Surface roughness has influence on air dynamics by influencing its velocity due to friction. In high level of roughness it may also divert direction of wind flow through gullies or narrow troughs. As is known that wind speed, with humidity level and sunshine bear heavily in the rate of evaporation greater the wind velocity, the larger amount of the local moisture in the air, due to vapour pressure, will move away and increasing the process of evaporation of soil moisture. Surface roughness mostly retard the wind velocity therefore decreases the intensity of evaporation of soil moisture. However, in some situations roughness may act conversely. For example, if the wind is directed into a narrow valley, its velocity shall increase so may increase evaporation of soil moisture on valley floor.

Mohammad,

Thanks for the useful answer.

Vic K.

Please consult FAO's Modified Evapotranspiration Model 65. I do think implication is transpiration from plants plus evaporation from soil. Even in the case of bare soil whatever thin film of water is on surface and vapour in the local 9supposed) stationary air, it moves to other place depending on the speed of wind. If air that replaces previous air is more moist, there will be less soil moisture loss otherwise it will increase. Wind speed is one of the variables required in above model and should be if not scientifically then intuitively Perhaps, there are very few evaporation and reference evapotranspiration models that do not take into consideration directly or indirectly wind speed..

Mohammad and Richard, Thanks for the information. I may get back to you with questions later on.

Vic K.

Victor, I am not an expert on the subject, but remembering stuff from some of the basics on MW remote sensing, here are some comments that I hope you will find useful.
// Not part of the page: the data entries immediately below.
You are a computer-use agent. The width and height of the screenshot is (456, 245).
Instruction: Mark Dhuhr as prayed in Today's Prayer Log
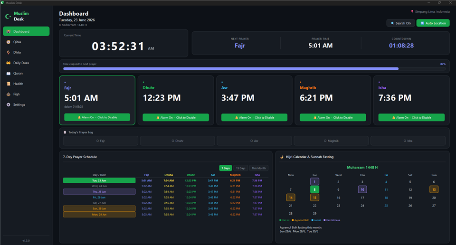tap(177, 141)
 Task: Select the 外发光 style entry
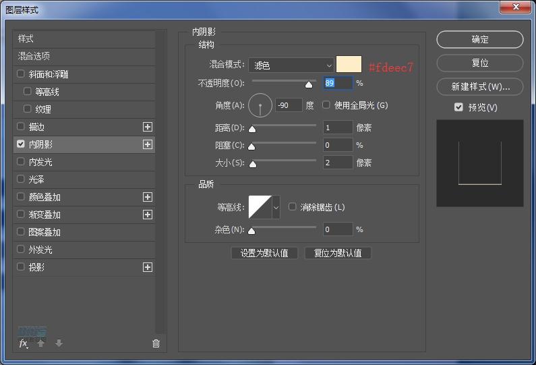click(40, 250)
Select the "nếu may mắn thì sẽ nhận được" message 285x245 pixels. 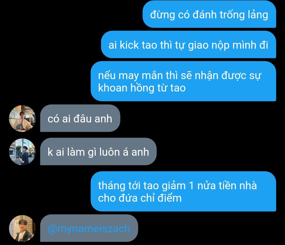click(183, 81)
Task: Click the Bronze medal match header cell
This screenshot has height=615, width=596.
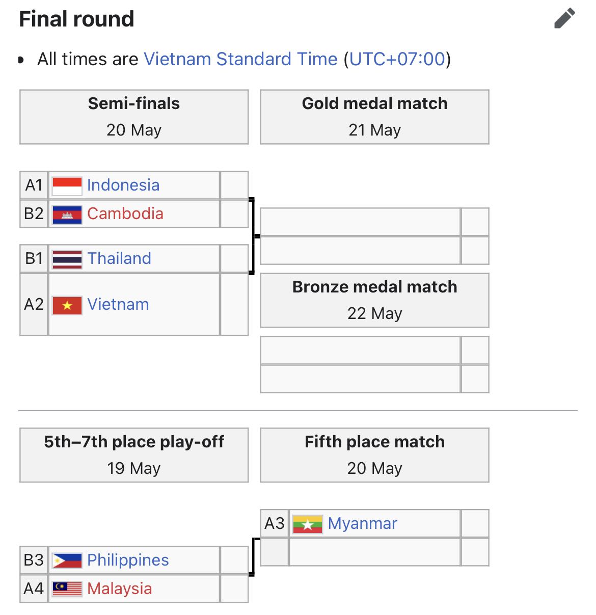Action: pyautogui.click(x=374, y=300)
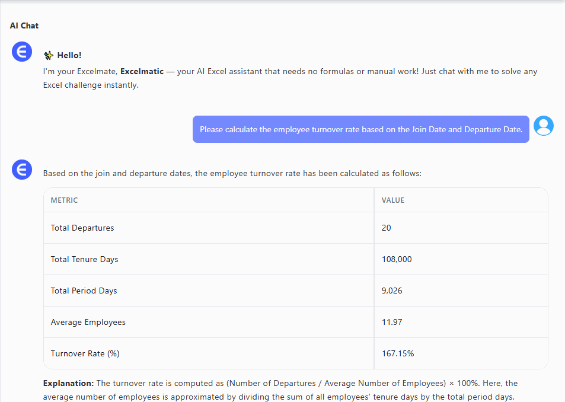This screenshot has height=402, width=565.
Task: Select the Total Tenure Days row label
Action: [x=84, y=259]
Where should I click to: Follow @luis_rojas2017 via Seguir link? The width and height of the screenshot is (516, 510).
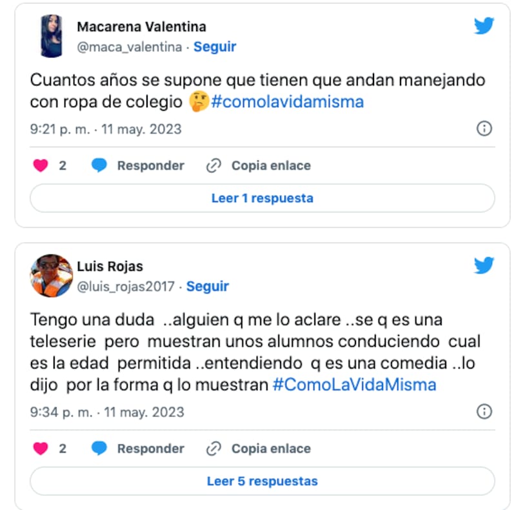[x=207, y=286]
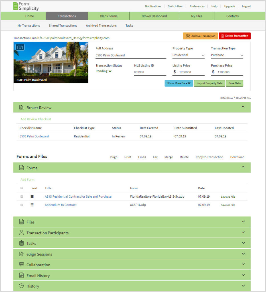Click the History clock icon
The image size is (266, 292).
point(21,286)
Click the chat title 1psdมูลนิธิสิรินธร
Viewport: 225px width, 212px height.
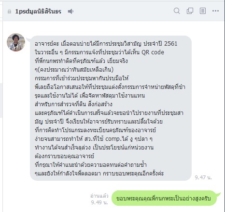click(38, 12)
I assume here that you mean *passive* microwave remote sensing of soil moisture. In that case, the dependance of surface microwave emissivity on surface roughness is an important parameter. Apart from dependencies on incidence angle and frequency (see Prigent, C., J. P. Wigneron, W. B. Rossow, and J. R. Pardo-Carrion, 2000: Frequency and angular variations of land surface microwave emissivities: Can we estimate SSM/T and AMSU emissivities from SSM/I emissivities?. IEEE Trans. Geosc. Remote Sensing, 38, 2373-2386),

for bare soil surfaces the emissivity may increase by several percentage points for larger roughness values, with increased sensitivity for soils with higher moisture levels. An important reference on this:

Choudhury, B.J., T. J. Schmugge, A. Chang, and R. W. Newton, 1979: Effect of surface roughness on the microwave emission from soils,. J. Geophys. Res., vol. 84, pp. 5699-5706.

Things get even more complicated with vegetation, with surface microwave emissivity depending on the surface area of the canopy and leaf wetness.

On this subject, see:

Jackson, T. J. and T. J. Schmugge, 1991: Vegetation effects on the microwave emission of soils. Rem. Sens. Environ., 36(3), 203-212.

That indeed looks interesting Ruxandra,. However, SAR is an *active* sensor. Its sensitivity to surface roughness is related to its impact on backscattering rather than emissivity. So the dependency of the signal and soil moisture retrievals to roughness will be different.

Soil moisture estimation using passive microwave radiometry depends on the emissivity of the surface. Roughness increases the surface area for emission. So more the roughness, more will be the brightness temperature at sensor.

Vegetation cover hinders the surface emission and we observe less brightness temperature at the sensor which in turn affects the soil moisture estimation.